A estimativa aponta o milho como a cultura que apresentará maior crescimento, com produção total de 38,497 milhões de toneladas para a primeira safra e 3,925 milhões de toneladas referentes à safrinha. Esse volume significa um incremento de 21,67% sobre a produção da safra passada e vai garantir a auto-suficiência do mercado interno. O segundo melhor desempenho foi do algodão, com 1,437 milhão de toneladas, que promete crescer 21,07%, que também dará auto-suficiência ao abastecimento.
A soja também vem apresentando aumento de produção, da ordem de 6,75% sobre a safra passada. A estimativa de produção, de 34,531 milhões de toneladas é inferior, no entanto, à previsão do mercado, de 35 milhões de toneladas.
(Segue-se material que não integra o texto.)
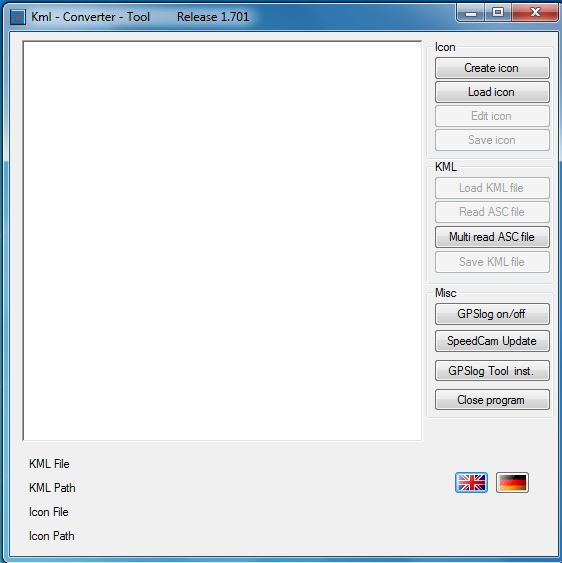
Task: Click the Load KML file button
Action: (x=492, y=188)
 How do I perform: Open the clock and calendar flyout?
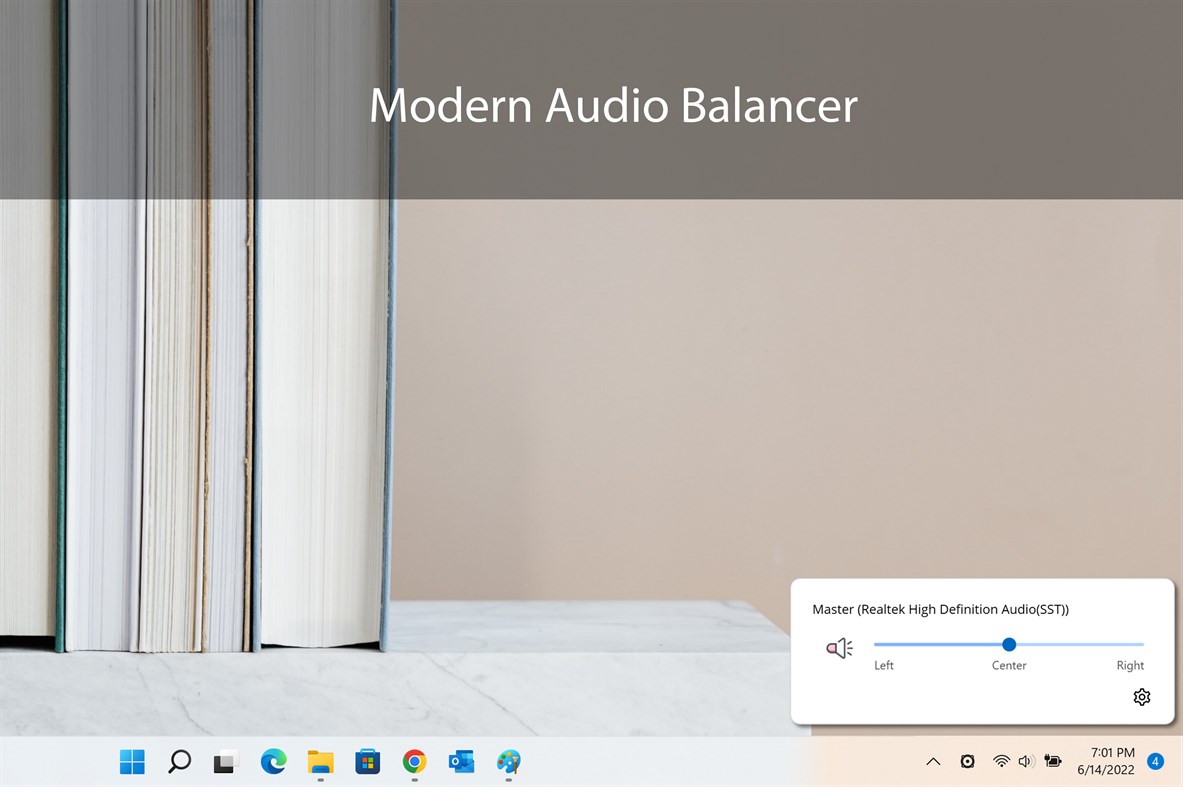pos(1105,761)
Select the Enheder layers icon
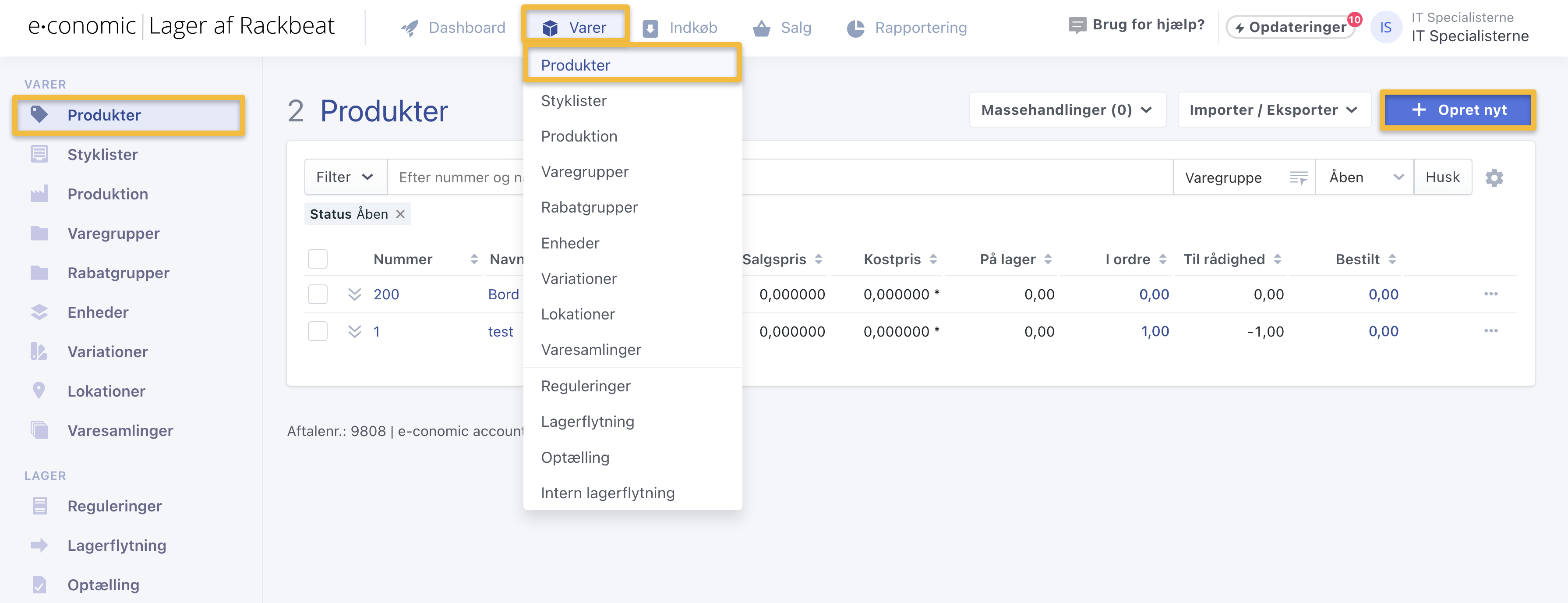Image resolution: width=1568 pixels, height=603 pixels. (x=39, y=312)
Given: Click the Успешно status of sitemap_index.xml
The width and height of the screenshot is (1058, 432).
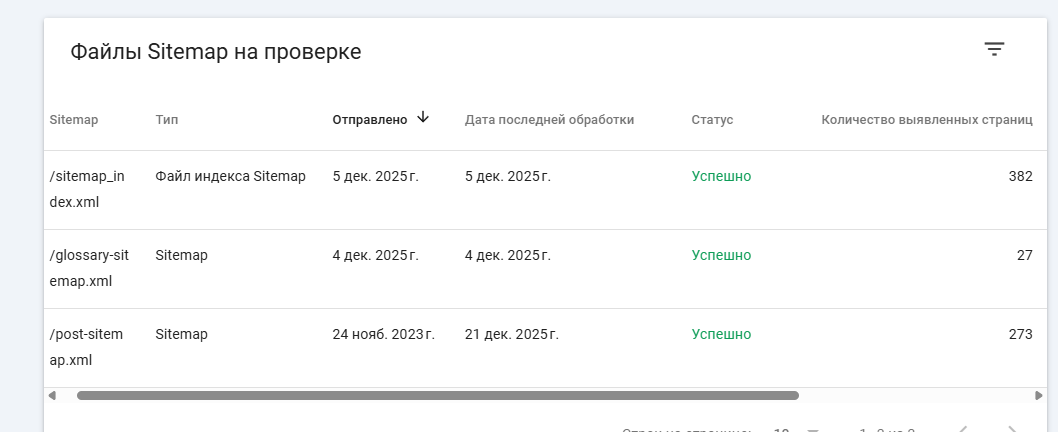Looking at the screenshot, I should click(x=721, y=177).
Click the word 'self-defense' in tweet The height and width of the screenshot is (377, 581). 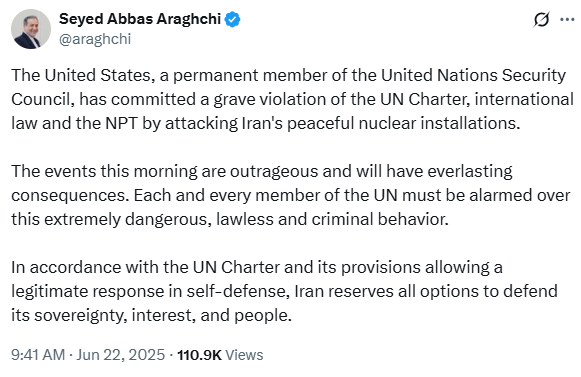tap(237, 291)
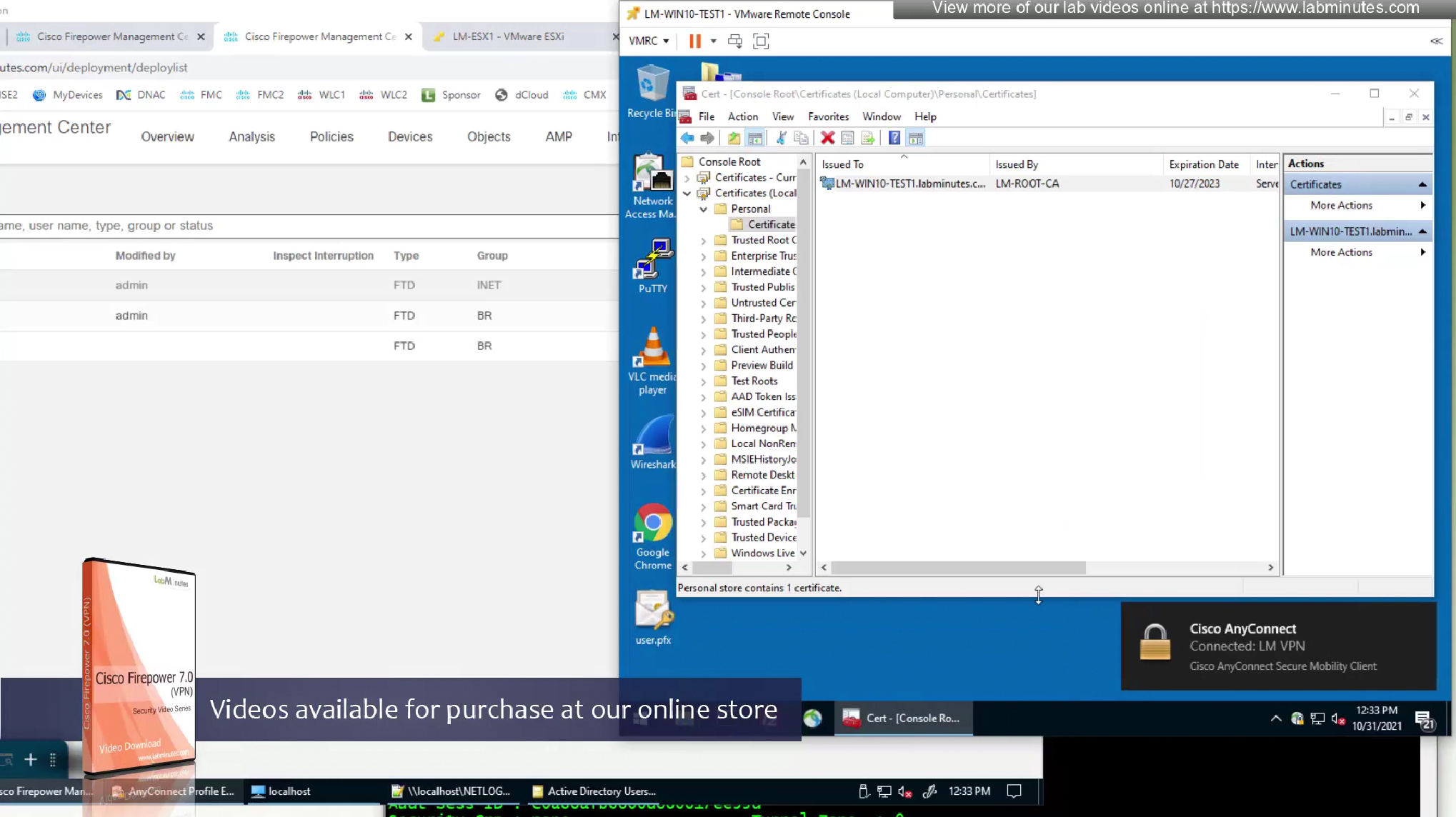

O ministro ressaltou que a produção de 91,4 milhões de toneladas ocorrerá praticamente sobre a mesma área plantada de dez anos atrás, quando a safra foi de 68,2 milhões de toneladas. Tal desempenho, segundo ele, significa um expressivo ganho de produtividade. Ele acredita até em maior expansão da área cultivada na atual safra, caso as condições climáticas continuem favoráveis.
A quebra de safra do feijão de 7,28% em relação ao ano passado, segundo Pratini, resultou da queda de preços, apesar das intervenções do governo, que comprou 60 mil toneladas do grão para estimular o mercado. Por causa do preço baixo do feijão na safra passada, muitos agricultores migraram para o milho, segundo o ministro.
Imposto de importação O ministro da Agricultura assegurou que a elevação da Tarifa Externa Comum (TEC) para produtos que tenham altos subsídios em seus países de origem é uma posição do governo e já conta com o apoio da Argentina. Ele explicou que a decisão sobre o aumento da TEC deverá ser tomada em junho do próximo ano, na nova reunião de cúpula do Mercosul, em Assunção. - Até lá, diz ele, a TEC que deveria ser reduzida em três pontos percentuais a partir de janeiro próximo, conforme estava previsto no acordo do Mercosul será reduzida em apenas 0,5 ponto percentual. Entre os produtos que terão a alíquota aumentada por serem altamente subsidiados em seus países de origem ele citou lácteos, arroz, alho e pêssego.
Pratini explicou ainda que de janeiro a junho todos os produtos incluídos na TEC terão uma revisão geral, conforme ficou decidido na reunião de Florianópolis. Ele também salientou que é importante aguardar a decisão do Departamento de Defesa Comercial do governo brasileiro sobre um processo de dumping nas importações de leite em pó e queijo procedentes da União Européia e da própria Argentina, o que deverá ocorrer até o final de fevereiro.
Pratini ressaltou que este processo pode ser um instrumento de negociação com a Argentina para obter apoio no aumento da TEC sobre produtos agrícolas.